My new contribution isn’t that Steerforth and Dora look different as I reread the book and mature. Many critics before have written about David’s “undisciplined heart.” Even though the David who writes the first-person narrative is older and wiser than the David we watch in the story, he invites the reader to see the world as his younger self did, through his undisciplined heart, and I, for one, believed what David first said about his school hero and his future wife and tried to love them as much as he did. But David and I both learned as we got older.
No, what I wish to add to the conversation concerns the power of Dickens’s influence across oceans and across generations.
First, something very familiar jumped out at me when I read these sentences:
With the unerring instinct of her noble heart, she touched the chords of my memory so softly and harmoniously, that not one jarred within me; I could listen to the sorrowful, distant music, and desire to shrink from nothing it awoke. How could I, when, blended with it all, was her dear self, the better angel of my life?I don’t remember noticing the connection before, but this time I couldn’t help but be jolted by the phrases chords of memory and better angel. The second was certainly common before Dickens made use of it, and the first might have preceded him. But the close proximity (is there such a thing as distant proximity? I apologize for the redundancy) of the two striking turns of phrase must have had an influence on Abraham Lincoln since they appear together again in the last sentence of his first inaugural address just eleven years later. Now, I’ve read that William Seward wrote the peroration of that speech, so perhaps the future Secretary was responsible for the innocent, complimentary plagiarism. But surely Lincoln, the eloquent humorist, was familiar with the works of the creator of Sam Weller, Dick Swiveller, Captain Cuttle, and Wilkins Micawber.
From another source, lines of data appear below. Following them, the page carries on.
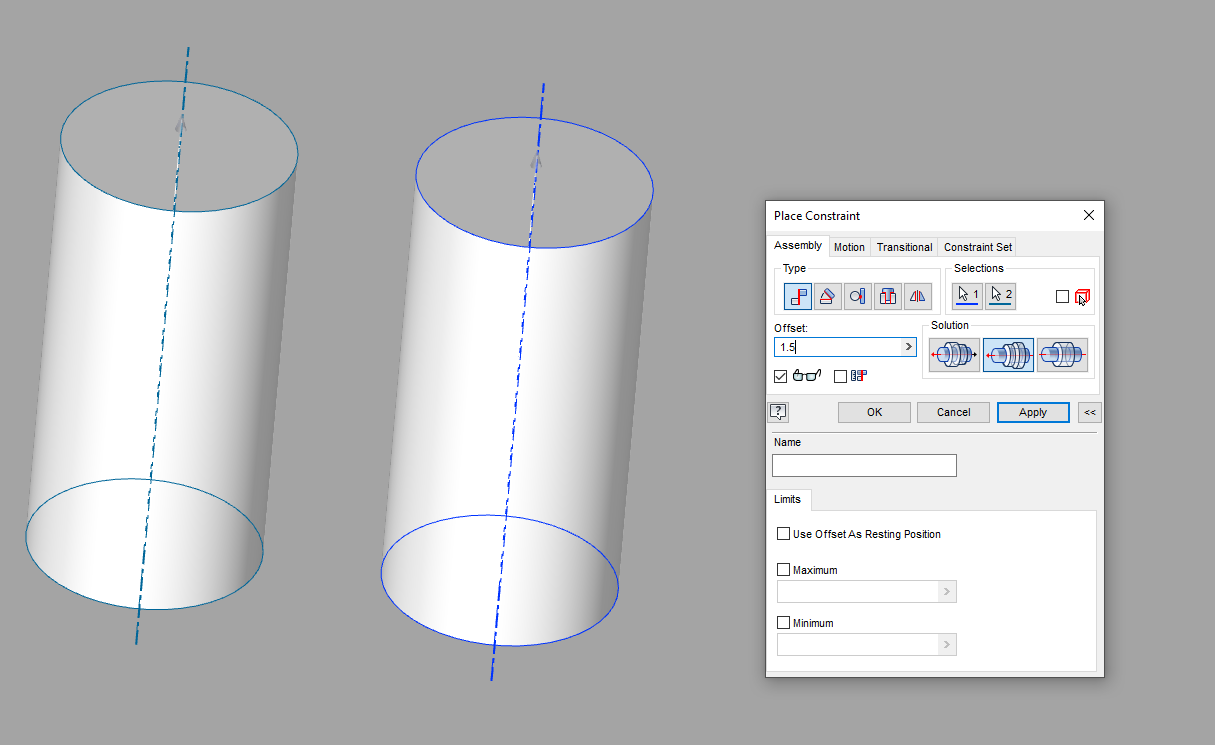Switch to the Constraint Set tab
1215x745 pixels.
[976, 247]
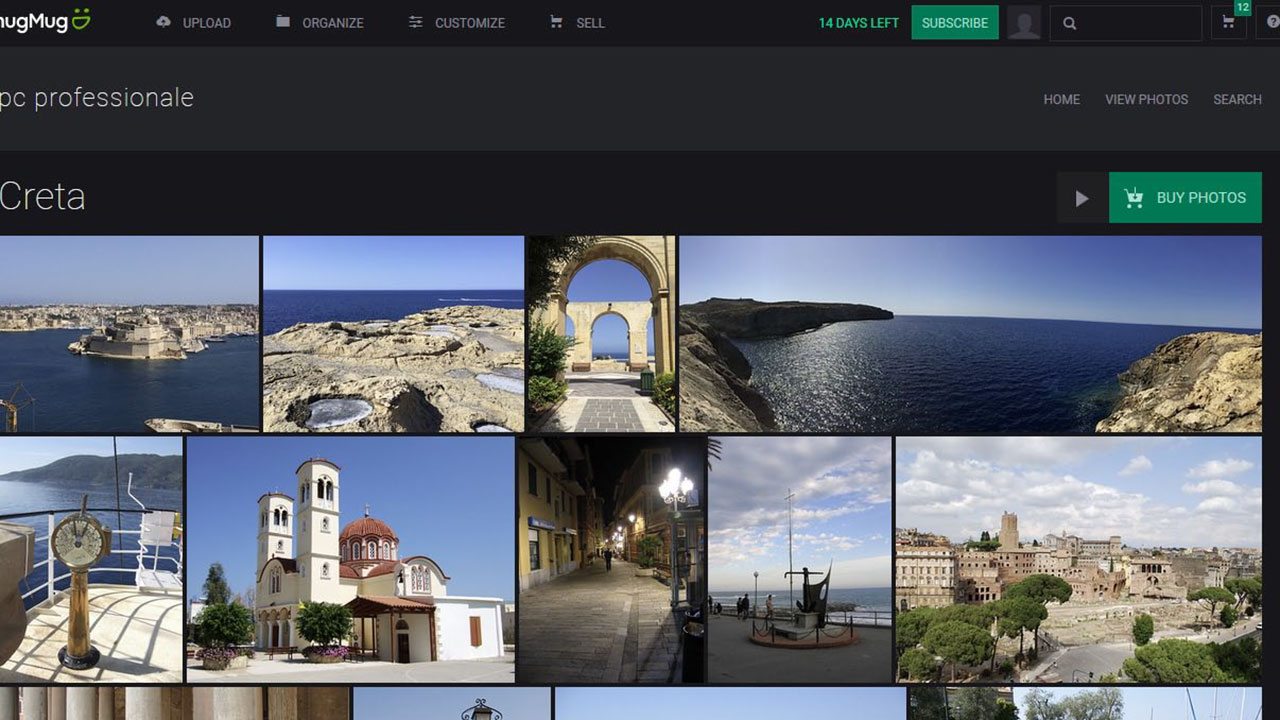This screenshot has height=720, width=1280.
Task: Click the Customize sliders icon
Action: pos(416,22)
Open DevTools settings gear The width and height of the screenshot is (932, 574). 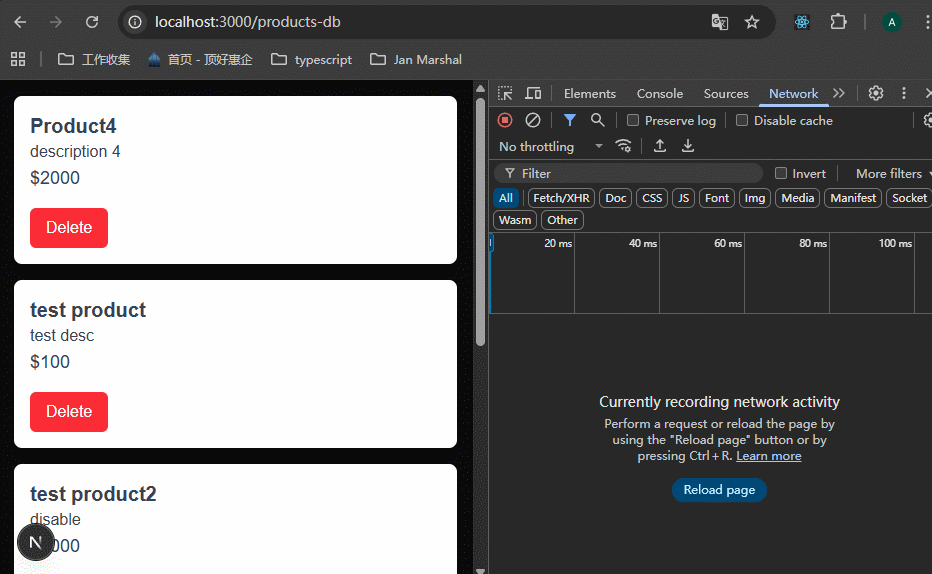pyautogui.click(x=876, y=93)
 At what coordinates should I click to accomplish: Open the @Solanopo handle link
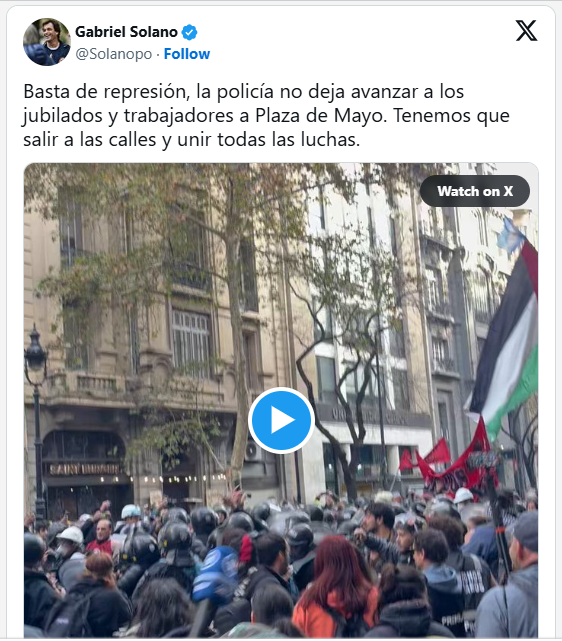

Second, I believe that David Copperfield had thoroughly simmered in Tolkien’s mind by the time the later writer invented one of his best characters. Uriah Heep’s pale skin and hands that feel like dead fish might constitute a true connection without being absolutely convincing. But look at these paragraphs involving the odious junk dealer who buys little David’s clothes from him:
‘Oh, what do you want?’ grinned this old man, in a fierce, monotonous whine. ‘Oh, my eyes and limbs, what do you want? Oh, my lungs and liver, what do you want? Oh, goroo, goroo!’Now let any honest person read that passage and tell me that that junk dealer isn’t the progenitor of Gollum!
I was so much dismayed by these words, and particularly by the repetition of the last unknown one, which was a kind of rattle in his throat, that I could make no answer; hereupon the old man, still holding me by the hair, repeated:
‘Oh, what do you want? Oh, my eyes and limbs, what do you want? Oh, my lungs and liver, what do you want? Oh, goroo!’--which he screwed out of himself, with an energy that made his eyes start in his head.
‘I wanted to know,’ I said, trembling, ‘if you would buy a jacket.’
‘Oh, let’s see the jacket!’ cried the old man. ‘Oh, my heart on fire, show the jacket to us! Oh, my eyes and limbs, bring the jacket out!’